Newbie BPD and EID- Balance Buddies?

Options
newki
newki Posts: 30 Member
Hello there! My name is Rex and I have Bipolar Disorder and Emotional intensity Disorder (As if one wasn't enough right? Though I see many of you also get to enjoy the throws of multiple issues). I have been in a steady recovery for a while, but lapse every once in a while. I've found that keeping a regular schedule and eating healthy (VITAMINS!!!) and exercising daily have a huge effect on my mood and help keep me balanced. What I am having an issue with is keeping that balance, I go on week binges where I eat crap and don't take my vitamins and then don't sleep properly. It's generally just that I need the motivation... I do not take medications as they've had far too many adverse effects on my body and all generally lead me to a paranoia or some other extreme.
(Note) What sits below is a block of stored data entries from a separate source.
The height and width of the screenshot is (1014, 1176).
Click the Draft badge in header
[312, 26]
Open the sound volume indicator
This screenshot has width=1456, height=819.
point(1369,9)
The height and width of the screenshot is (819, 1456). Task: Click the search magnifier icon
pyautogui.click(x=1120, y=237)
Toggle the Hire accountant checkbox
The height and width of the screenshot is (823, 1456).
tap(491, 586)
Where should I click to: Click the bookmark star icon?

I'm looking for friends to join me in keeping healthy, food, exercise, sleep, fun and all the other good stuff that comes with being balanced every day! I need the support for all of this, and I'm happy and willing to give back that support to anyone who'd like to join me. :)

Replies

  • parmoute
    parmoute Posts: 99 Member
    Options
    I'm sending a friend request. I've got ADHD and Obsessive Compulsive Personality Disorder (not the same as OCD) -- basically I'm an uber-perfectionst, with an executive function capacity that literally make it impossible to be one!

    I can absolutely relate to the need for balance, and I'm searching for it in my own life. Like you said, once one thing goes awry, everything goes to hell. I'm getting over being sick -- just a cold -- but that's been enough to mess with my sleep, cause me not to take my vitamins, eat crazy and... now I'm behind on my work so I'm panicking about that and it makes everything worse. Thank goodness it's Friday because just maybe I can restore some of the balance this weekend. I just wish I could hold onto it for more than 12 hours at a time!
  • Cynclancurrie
    Options
    I have bipolar II, borderline personality disorder, PTSD and generalized anxiety disorder. I am trying to get permission to try to go off my meds from my psychiatrist, but I realize that it is scary for my family. After 44 years of mental health issues and eleven suicide attempts, they don't really trust me. I am in remission from cutting (yay me), I eat a pretty healthy diet with large amounts of fresh vegetables and fruit, whole grains, low fat dairy. Before I crushed my right leg in an accident, I had been quite active. I'm trying to get back to that. At 54, I'm not that picky about achieving the perfect body. Any calorie intake below about 1400 triggers severe depression and anxiety and panic attacks in me. I guess I have low blood sugar also.

    I want to achieve balance, also. After twenty years raising my son, seven working as a substitute teacher and seven years as a program director at the local library, I am itching to get away from this and concentrate on my artwork. My income is less than helpful and I feel I am making progress every time I focus on art.
  • Recovery_Girl
    Options
    Hi, I'm Lauren, new to the group. Glad I joined because this was the first post I saw, which is a great sign because I'm currently enjoying those multiple joys and would love to be supportive for anyone else in a similar position. And I could definitely use some support.
    My diagnosis reads like a manifest haha so I won't spill it all here but the biggies are RTS (rape trauma syndrome), ED, OCD, PTSD (because who wouldn't need an extra layer over that RTS right?), EID, and as my counselor puts it "general depression" with self harming and suicidal tendencies. I also live in an extremely abusive environment currently so getting healthy has become my ray of light at the end of the tunnel in order to get away from it. Of course with the letterboard I've got going on that ray is very hard to see most days but I'm working on it.
    I've been trying to get a decent amount of exercise and eat healthy, honestly not doing so great there because it plays into my ED. But yeah, sleep is a distant memory at this point. I've been interested in trying vitamins, anything to get away from the medications I've been on. But I'm kind of at a loss. Anything specific working for you?